55-year-old man referred to the medical assessment unit by GP with weight loss and tachycardia. His past medical history was significant for myocarditis, long-QT syndrome, out of hospital cardiac arrest and an in-situ ICD. On examination the patient was tremulous, sweaty and tachycardic but otherwise well. An ECG demonstrated sinus tachycardia and routine blood tests were unremarkable. A clinical diagnosis of thyrotoxicosis was made and confirmed biochemically with TSH<0.01 (0.03–4.2)mU/l and FT4>100 (10.5–22.8) pmol/l. The patient had no family history of thyroid dysfunction, no recent iodinated contrast, no clinical signs suggestive of Grave’s disease and no goitre, lymphadenopathy or tenderness on neck examination.
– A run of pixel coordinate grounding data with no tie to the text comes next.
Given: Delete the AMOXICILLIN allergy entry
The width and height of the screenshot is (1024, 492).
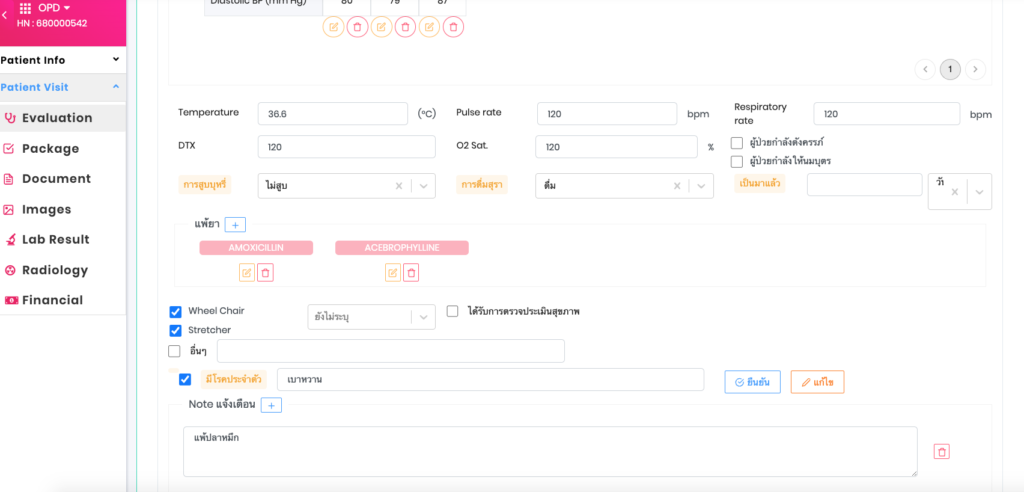Looking at the screenshot, I should 265,272.
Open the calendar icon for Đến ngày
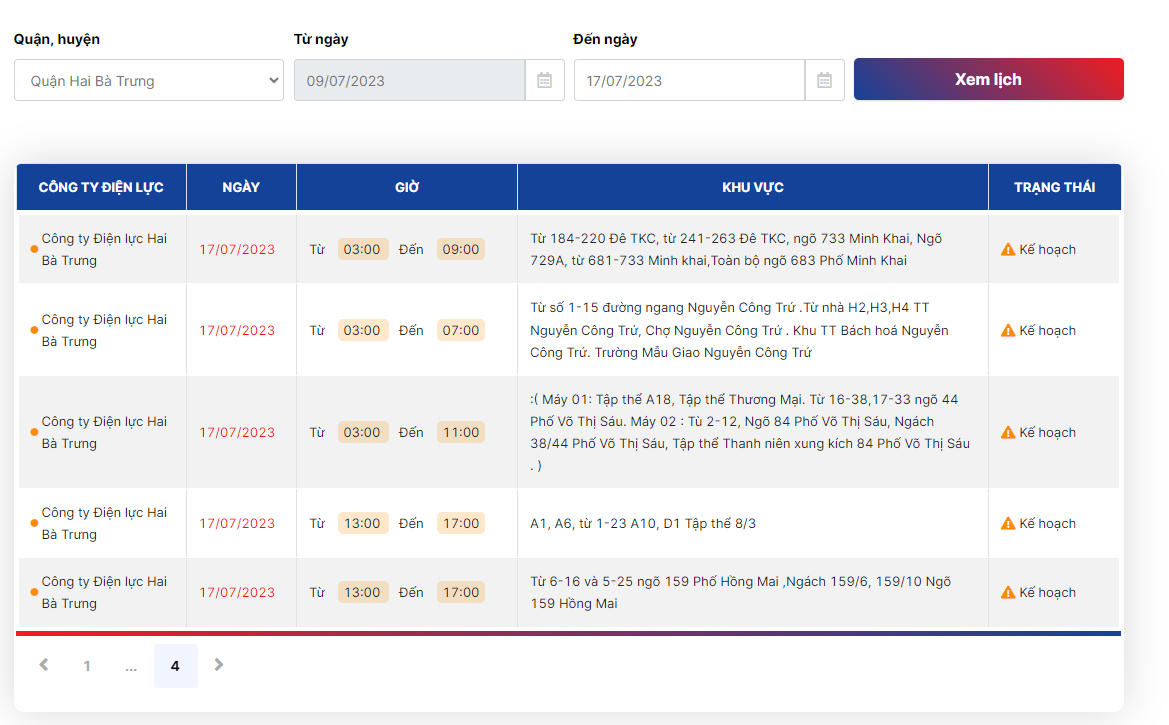Screen dimensions: 1169x725 (x=824, y=81)
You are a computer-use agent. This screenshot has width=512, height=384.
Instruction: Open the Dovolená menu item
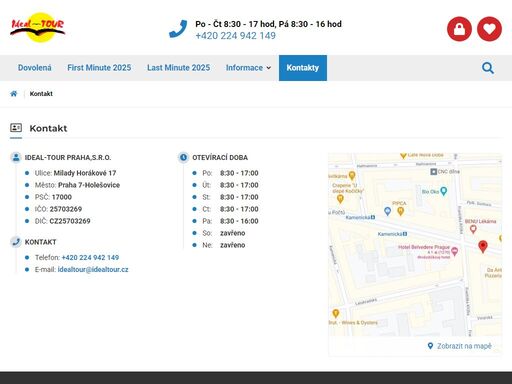click(35, 68)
His medical history was significant for exposure to Amiodarone therapy, although this had been stopped approximately 12 months before his current presentation. The patient was assessed for thyroid autoimmunity, TPO antibodies <15 (0-34)kU/land TRAb was sent to an external lab with a reporting time of approximately 2 weeks. The patient was commenced on beta blockade for symptom control and Carbimazole. A presumed diagnosis was made of Amiodarone Induced Thyrotoxicosis (AIT), likely type-2 relating to remote amiodarone exposure. Radiological investigations were expedited to aid in the diagnosis. An ultrasound of then thyroid revealed ‘Heterogenous appearance to both thyroid lobes with multiple microcystic change present suggestive of thyroiditis no significant increase in vascularity. No large discrete nodule identified’. This was followed by a pertechnate scan of the thyroid showing ‘Absent thyroid uptake. In the setting of thyrotoxicosis and the given the appearance of diffuse thyroiditis on recent ultrasound. If the patient is on amiodarone, this appearance may relate to amiodarone induced thyrotoxicosis, most commonly type-2 in the setting of absent uptake’. The radiological findings were most in keeping with AIT type-2, specifically an absence of a nodular thyroid, reduced vascularity and absent uptake on nuclear medicine scan, as such the patient was commenced on prednisolone 40 mg daily. The patient’s clinical course is outlined in table 1. TRAb was negative. The patient responded very well to therapy and remains under follow-up in the endocrine clinic.